Summary
Introduction: This article is part of the Focus Theme of Methods of Information in Medicine on “Big Data and Analytics in Healthcare”.
Objectives: This paper describes the scale-up efforts at the VA Salt Lake City Health Care System
to address processing large corpora of clinical notes through a natural language processing
(NLP) pipeline. The use case described is a current project focused on detecting the
presence of an indwelling uri-nary catheter in hospitalized patients and subsequent
catheter-associated urinary tract infections.

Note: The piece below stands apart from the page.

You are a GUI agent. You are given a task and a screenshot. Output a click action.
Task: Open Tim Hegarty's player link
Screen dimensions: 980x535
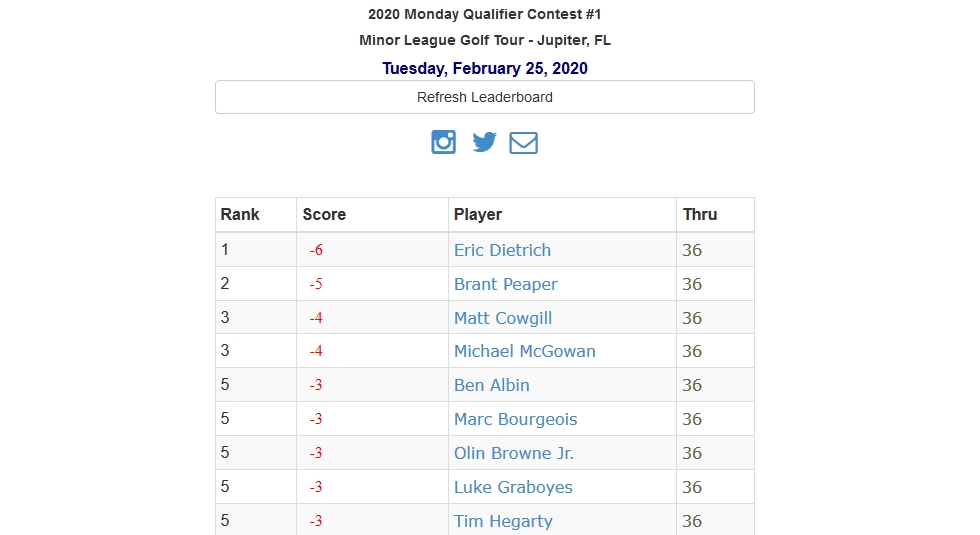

Methods: An NLP algorithm using v3NLP was developed to detect the presence of an indwelling
urinary catheter in hospitalized patients. The algorithm was tested on a small corpus
of notes on patients for whom the presence or absence of a catheter was already known
(reference standard). In planning for a scale-up, we estimated that the original algorithm
would have taken 2.4 days to run on a larger corpus of notes for this project (550,000
notes), and 27 days for a corpus of 6 million records representative of a national
sample of notes. We approached scaling-up NLP pipelines through three techniques:
pipeline replication via multi-threading, intra-annotator threading for tasks that
can be further decomposed, and remote annotator services which enable annotator scale-out.
Results: The scale-up resulted in reducing the average time to process a record from 206 milliseconds
to 17 milliseconds or a 12-fold increase in performance when applied to a corpus of
550,000 notes.
Conclusions: Purposely simplistic in nature, these scale-up efforts are the straight forward evolution
from small scale NLP processing to larger scale extraction without incurring associated
complexities that are inherited by the use of the underlying UIMA framework. These
efforts represent generalizable and widely applicable techniques that will aid other
computationally complex NLP pipelines that are of need to be scaled out for processing
and analyzing big data.
Keywords
Natural language processing - big data - scale-up